Je regardai mon ami avec ahurissement. Quel aplomb colossal chez ce petit homme ! Qui d’autre que lui eût laissé accuser un homme de meurtre dans le seul but de restaurer son bonheur conjugal ?

— Je lis dans vos pensées, mon bon ami ! dit-il avec un sourire. Non, personne hormis Hercule Poirot n’aurait osé prendre un tel risque ! Mais vous avez tort de lui en faire grief : le bonheur d’une femme, et d’un homme, est le bien le plus précieux au monde.

À ces mots, je me remémorai les événements qui avaient précédé cette conversation. Livide, au dernier degré de l’épuisement, Mary Cavendish était étendue sur le canapé. Elle attendait quelque chose… Puis un coup de sonnette s’était fait entendre au rez-de-chaussée, et elle s’était levée d’un bond. Poirot avait ouvert la porte et son regard avait rencontré celui, implorant, de la jeune femme. Il avait alors hoché doucement la tête.

— Oui, madame, avait-il dit, je vous l’ai ramené.

Puis il s’était écarté pour laisser le passage à John et, tandis que nous nous éclipsions, j’avais surpris le feu qui brûlait dans les yeux de Mary Cavendish que son époux serrait dans ses bras.

— Peut-être avez-vous raison, Poirot, dis-je, radouci. C’est le bien le plus précieux au monde…

On frappa soudain à la porte, et la tête de Cynthia parut dans l’entrebâillement :

— Je… je voulais juste…

— Entrez donc, m’empressai-je de dire en me levant. Elle entra mais ne fit pas mine de s’asseoir.

— Je venais simplement pour vous dire…

— Oui ?

Elle tortillait quelque chose dans ses mains.

— Vous êtes deux amours, voilà ! dit-elle enfin.

Sur quoi elle m’embrassa, embrassa Poirot et sortit de la pièce en courant.

— Qu’est-ce que diable cela peut bien signifier ? demandai-je, éberlué.

Recevoir un baiser de Cynthia était certes très agréable, mais cette démonstration publique avait quelque peu gâté mon plaisir.

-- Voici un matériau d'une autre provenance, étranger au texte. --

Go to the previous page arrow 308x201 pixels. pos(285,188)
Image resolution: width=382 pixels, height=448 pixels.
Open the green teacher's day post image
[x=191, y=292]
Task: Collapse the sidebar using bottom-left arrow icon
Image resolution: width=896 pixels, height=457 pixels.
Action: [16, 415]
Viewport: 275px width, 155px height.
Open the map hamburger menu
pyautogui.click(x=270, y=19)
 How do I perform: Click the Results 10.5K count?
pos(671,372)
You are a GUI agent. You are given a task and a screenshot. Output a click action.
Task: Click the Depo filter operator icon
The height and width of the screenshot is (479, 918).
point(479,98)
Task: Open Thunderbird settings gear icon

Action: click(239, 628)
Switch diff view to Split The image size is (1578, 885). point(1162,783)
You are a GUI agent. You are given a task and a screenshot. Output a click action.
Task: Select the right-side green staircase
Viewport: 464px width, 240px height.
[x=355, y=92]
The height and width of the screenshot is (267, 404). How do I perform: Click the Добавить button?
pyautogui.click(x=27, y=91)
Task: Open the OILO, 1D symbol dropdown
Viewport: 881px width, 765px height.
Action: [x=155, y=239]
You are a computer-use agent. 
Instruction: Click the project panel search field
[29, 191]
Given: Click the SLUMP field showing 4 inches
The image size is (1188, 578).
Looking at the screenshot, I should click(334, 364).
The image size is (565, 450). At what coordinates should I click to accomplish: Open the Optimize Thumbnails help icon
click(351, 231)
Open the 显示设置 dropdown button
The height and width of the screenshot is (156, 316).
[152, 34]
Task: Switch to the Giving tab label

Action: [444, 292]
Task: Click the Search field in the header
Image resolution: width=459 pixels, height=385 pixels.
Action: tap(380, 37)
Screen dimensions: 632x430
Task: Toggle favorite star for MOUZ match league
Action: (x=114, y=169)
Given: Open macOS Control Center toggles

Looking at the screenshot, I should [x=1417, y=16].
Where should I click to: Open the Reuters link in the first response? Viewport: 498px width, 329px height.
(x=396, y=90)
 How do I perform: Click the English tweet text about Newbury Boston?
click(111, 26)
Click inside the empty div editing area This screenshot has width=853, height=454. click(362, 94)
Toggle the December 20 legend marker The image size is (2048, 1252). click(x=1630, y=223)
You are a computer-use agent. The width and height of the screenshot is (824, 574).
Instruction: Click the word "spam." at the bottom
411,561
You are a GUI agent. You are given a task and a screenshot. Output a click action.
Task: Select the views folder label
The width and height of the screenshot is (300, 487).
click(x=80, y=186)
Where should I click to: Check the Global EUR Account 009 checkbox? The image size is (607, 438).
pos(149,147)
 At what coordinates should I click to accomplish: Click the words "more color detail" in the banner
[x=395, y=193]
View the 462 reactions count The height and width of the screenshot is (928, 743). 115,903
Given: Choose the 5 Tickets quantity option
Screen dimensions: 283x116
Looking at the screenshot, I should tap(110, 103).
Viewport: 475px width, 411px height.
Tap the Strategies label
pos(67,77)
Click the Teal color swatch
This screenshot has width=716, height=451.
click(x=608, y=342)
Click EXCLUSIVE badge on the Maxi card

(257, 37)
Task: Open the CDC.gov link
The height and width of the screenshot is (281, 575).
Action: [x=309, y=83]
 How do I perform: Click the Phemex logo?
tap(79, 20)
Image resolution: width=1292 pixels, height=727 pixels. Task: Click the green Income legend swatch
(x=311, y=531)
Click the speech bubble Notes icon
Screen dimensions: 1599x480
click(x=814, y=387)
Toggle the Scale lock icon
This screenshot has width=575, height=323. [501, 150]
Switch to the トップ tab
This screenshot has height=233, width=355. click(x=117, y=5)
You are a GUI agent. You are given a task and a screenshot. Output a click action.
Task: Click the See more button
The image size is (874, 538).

— Cela signifie qu’elle vient de se rendre compte que Mr Lawrence ne la déteste pas autant qu’elle le pensait, répondit Poirot avec le plus grand sérieux.

— Mais…

— Justement, voici l’intéressé.

À ce moment, en effet, Lawrence passa devant la porte entrouverte.

— Eh bien, Mr Lawrence ! lança Poirot. Il semblerait que vous méritiez quelques félicitations, non ?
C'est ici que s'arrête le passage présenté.